Friday, June 28, 2013

US GDP revised down, but consumer spending bounces back

This week’s downward revision in US Q1 GDP was a surprise.  However, rather than a new surprise, it’s probably best described as a reversal of an old surprise.  Earlier in the year we had been surprised by the resilience of consumer spending in the face of higher taxes; this week’s revision in the data was mostly a reduction in the earlier estimate in consumption expenditure.  In that respect, the data now actually makes a bit more sense.


While that’s history, knocking Q1 GDP growth down from an annualised 2.4% to 1.8% does impact my US GDP forecast for the year.  Leaving my quarterly track for the rest of the year unchanged I’m now picking 1.9% annual average growth for calendar 2013, a tad below our estimate of trend growth.

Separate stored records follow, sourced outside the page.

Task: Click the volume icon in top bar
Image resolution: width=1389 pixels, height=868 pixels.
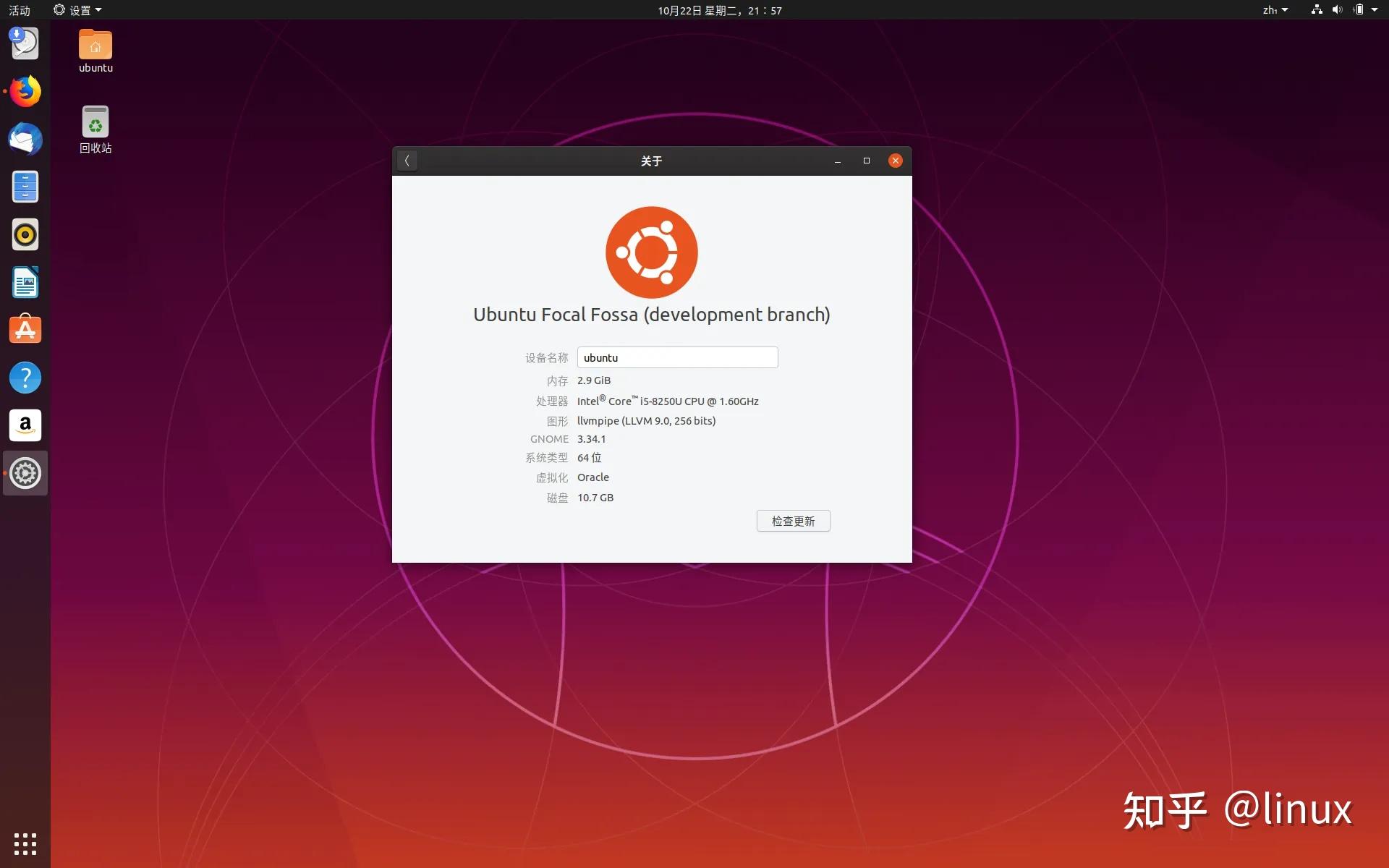Action: point(1337,9)
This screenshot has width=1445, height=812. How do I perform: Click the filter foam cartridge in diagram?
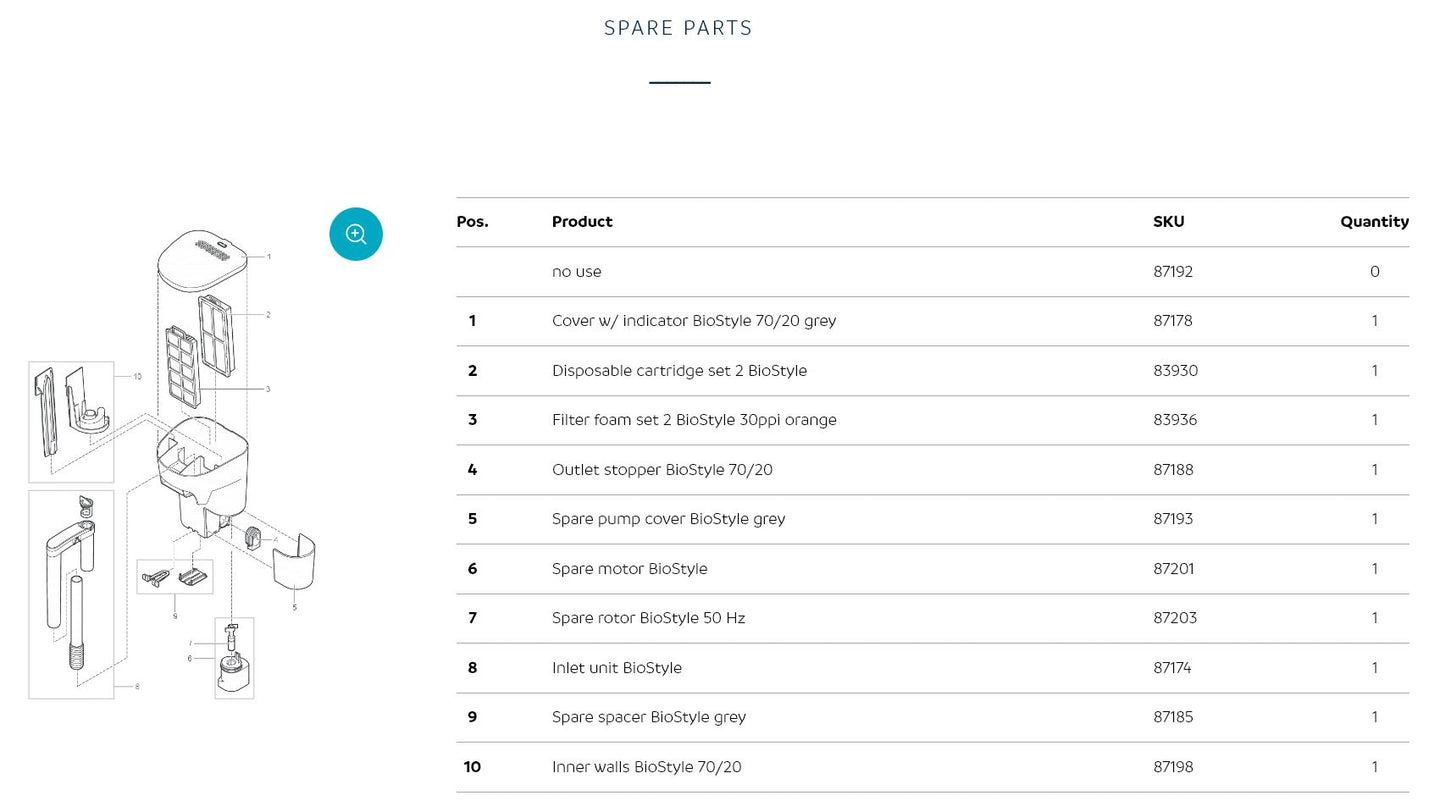(184, 365)
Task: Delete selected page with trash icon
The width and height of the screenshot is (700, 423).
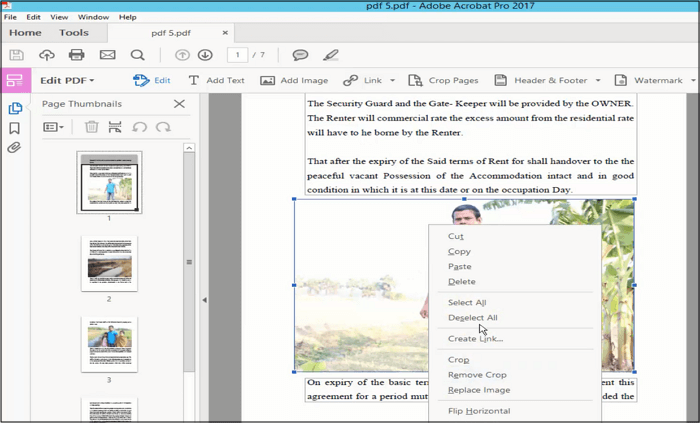Action: (91, 127)
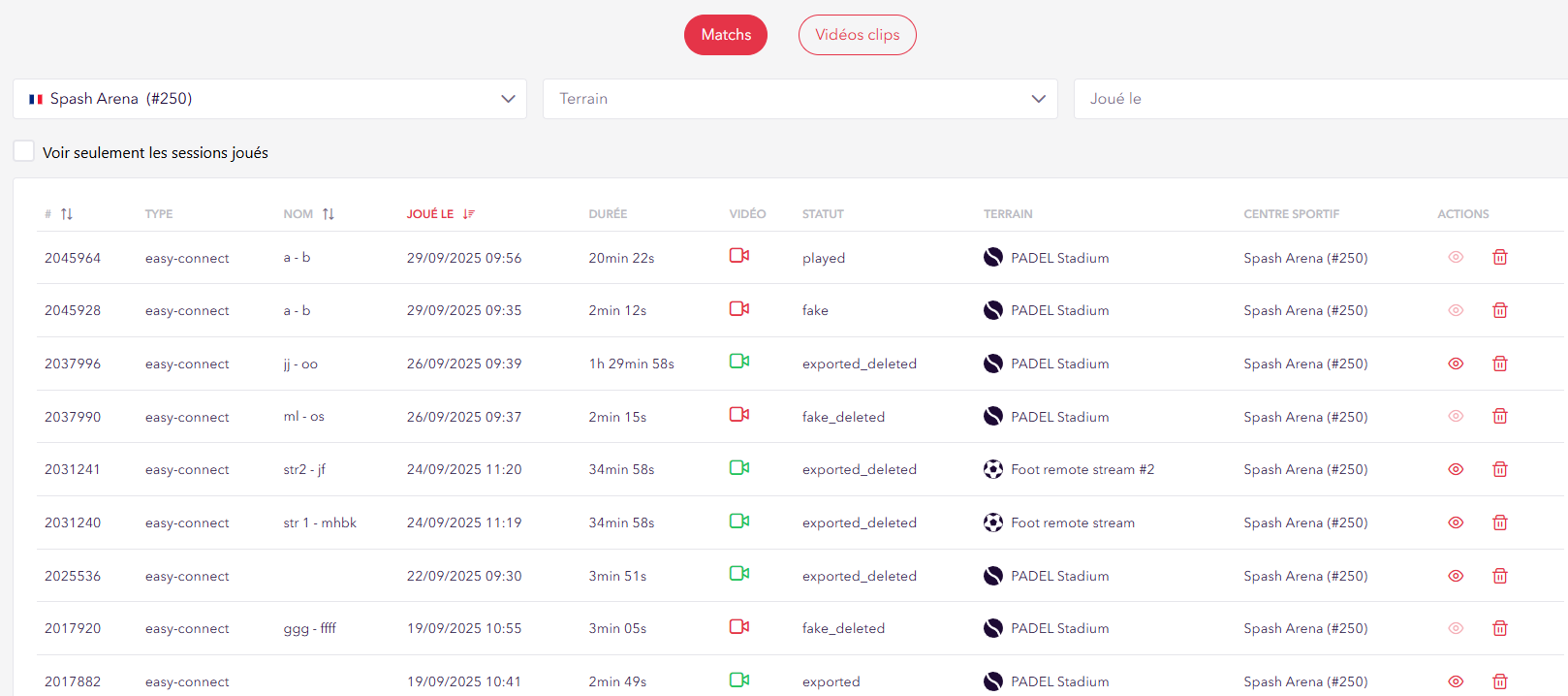Click football icon for Foot remote stream #2

coord(992,469)
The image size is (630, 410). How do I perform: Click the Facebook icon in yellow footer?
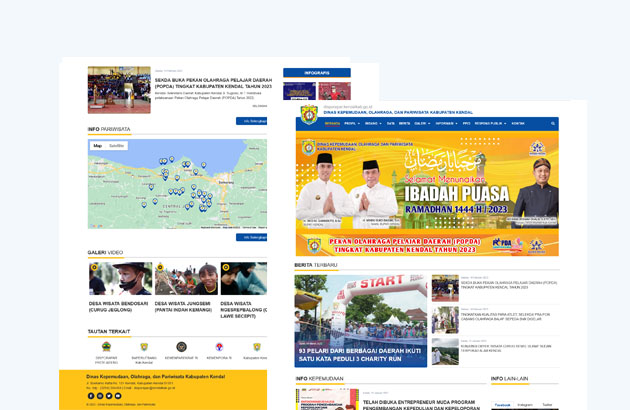click(91, 396)
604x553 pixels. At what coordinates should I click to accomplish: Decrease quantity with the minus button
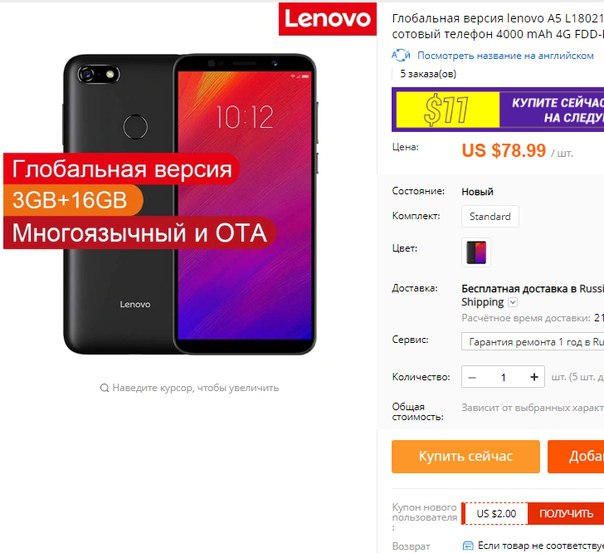click(x=472, y=377)
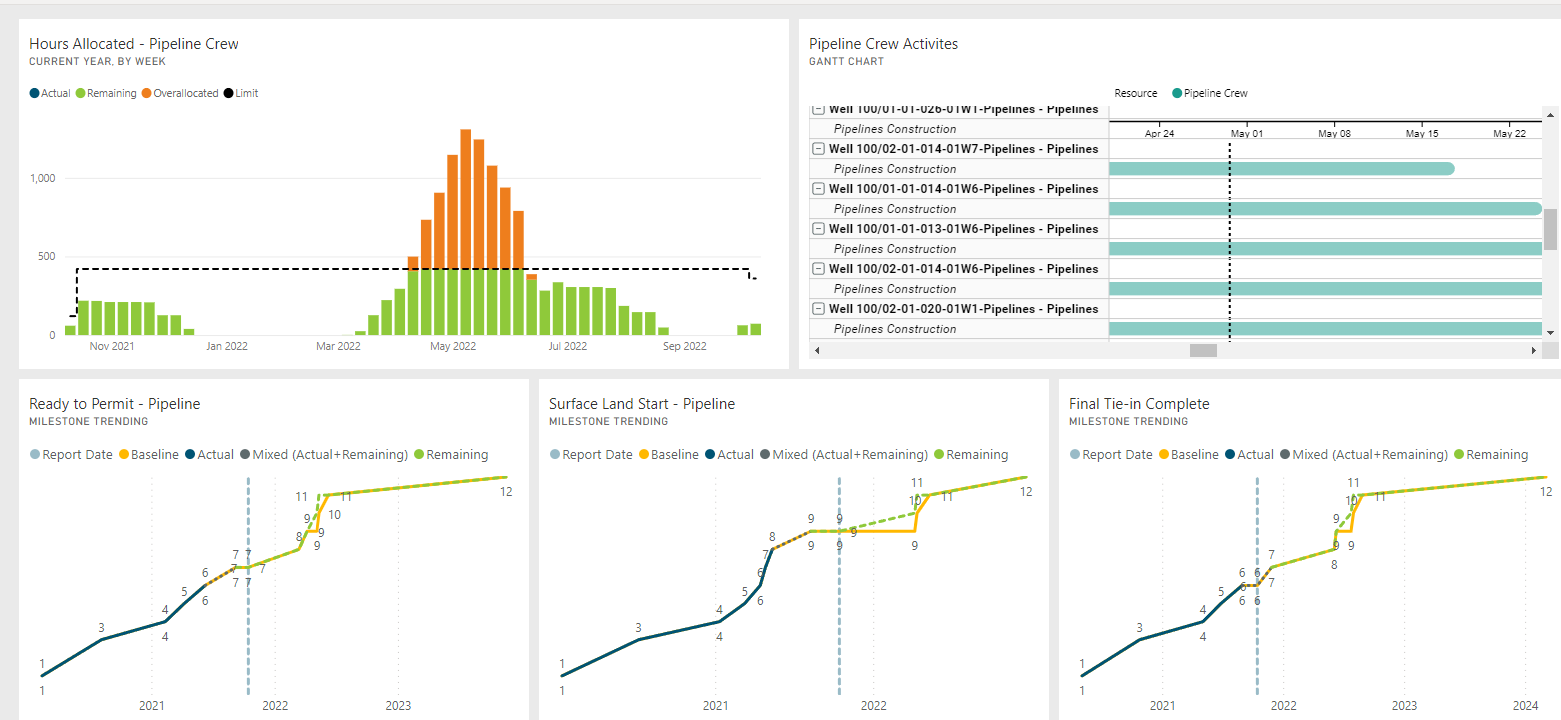
Task: Click Mixed legend in Final Tie-in Complete
Action: [1362, 455]
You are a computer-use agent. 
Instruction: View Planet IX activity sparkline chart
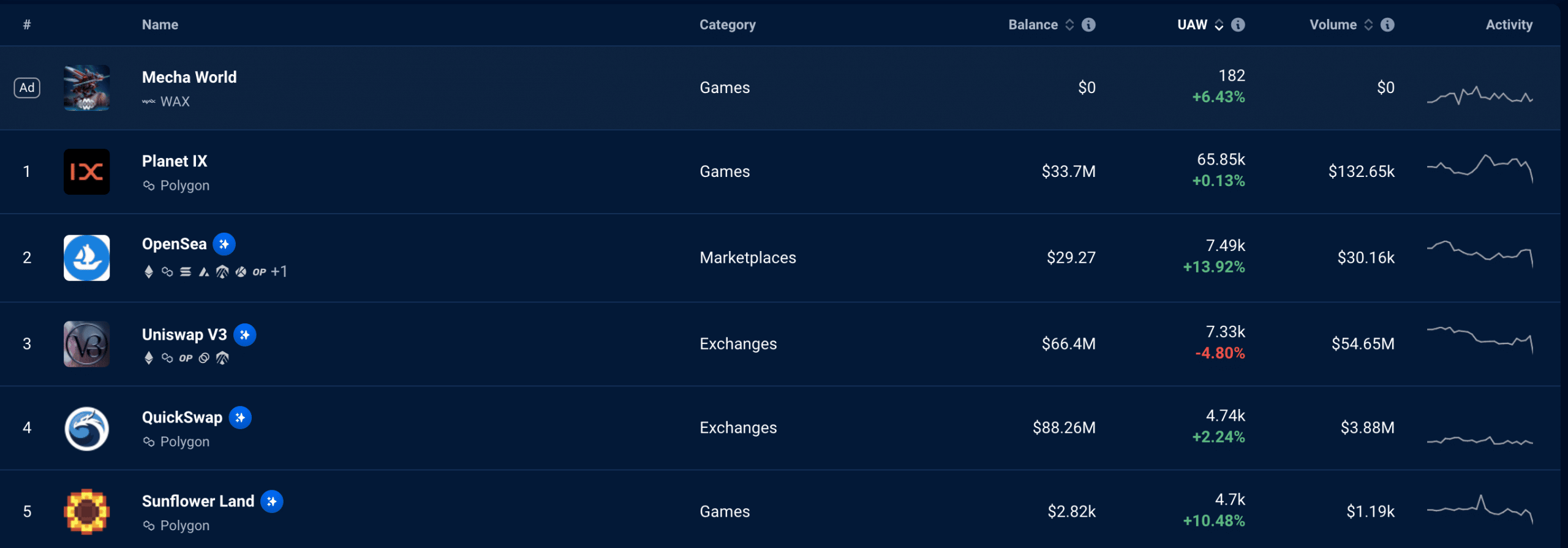[x=1480, y=168]
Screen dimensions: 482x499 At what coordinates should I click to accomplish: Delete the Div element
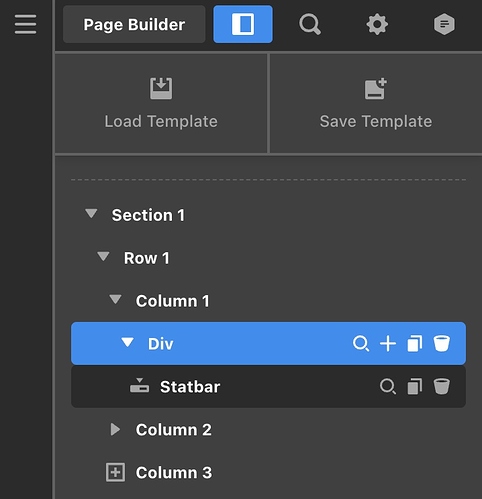pyautogui.click(x=442, y=344)
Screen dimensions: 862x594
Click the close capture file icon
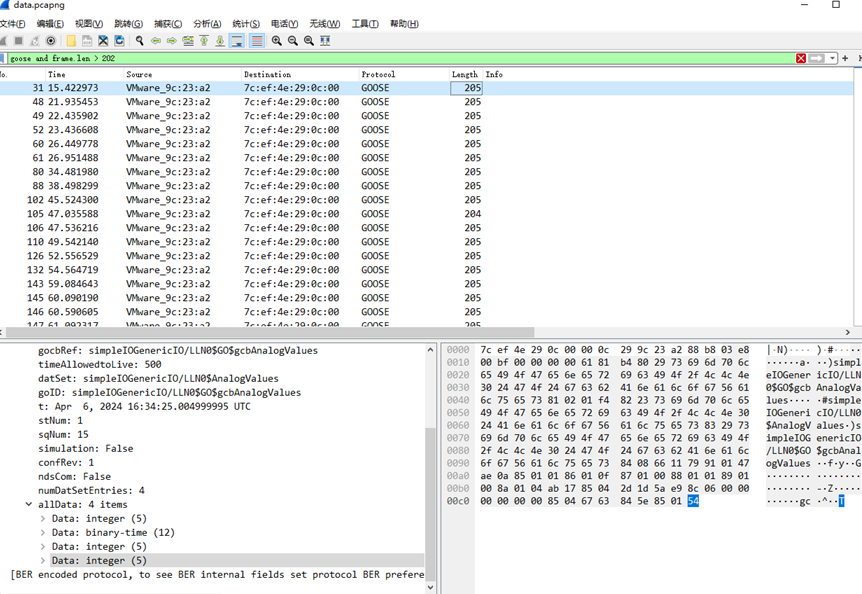[x=103, y=41]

The growth track for the rest of the year continues to have the current June quarter as the weakest quarter in 2013.  However, I’m not expecting a sharp slowdown from the (new) Q1 result.  In that respect it was pleasing to see May consumer spending post a +0.3% rise following the -0.3% decline in April.  That has our expectation of annualised growth of +2.0% for consumption and +1.5% for GDP in Q2 alive and well.


Personal income growth was also stronger in May (+0.5% m/m) than it was in April (+0.1% m/m).  Wages and salaries growth was +0.3% m/m reflecting continued solid (though unspectacular) jobs growth.  Consumer spending has also been helped by recent low inflation and the resultant boost to real disposable incomes which were up +0.4% in May.  The Personal Consumption Expenditure (PCE) deflator rose +0.1% over the month with the annual rate coming in at +1.0%.  The core PCE deflator, the Fed’s preferred inflation measure is running at +1.1% y/y.
 
We expect consumption growth to move higher in the second half of the year on the back of higher employment and income growth, as well as the continued improvement in the housing market.  This is the key contributor to our expected pickup in GDP growth in the second half of the year.  The key risk to that view is sequestration.  Our assumption is that much of the impact is already reflected in soft federal spending results in Q4 last year and Q1 this year, although we think there is still more downside to come through in the payrolls numbers.  Watch this space - June payrolls data will be interesting in that regard.
 
Markets are now focussed firmly on the point at which the Fed starts to reduce the pace of the asset purchase program, with economists seemingly split between September and December this year.  I’m still holding to the line that December is the earliest we would expect the Fed to start tapering QE.  I think there will still be too much uncertainty around the strength and sustainability of pickup in GDP growth, the outlook for jobs growth and, more importantly, the necessary turnaround in continued soft inflation readings for the Fed to act any earlier than that.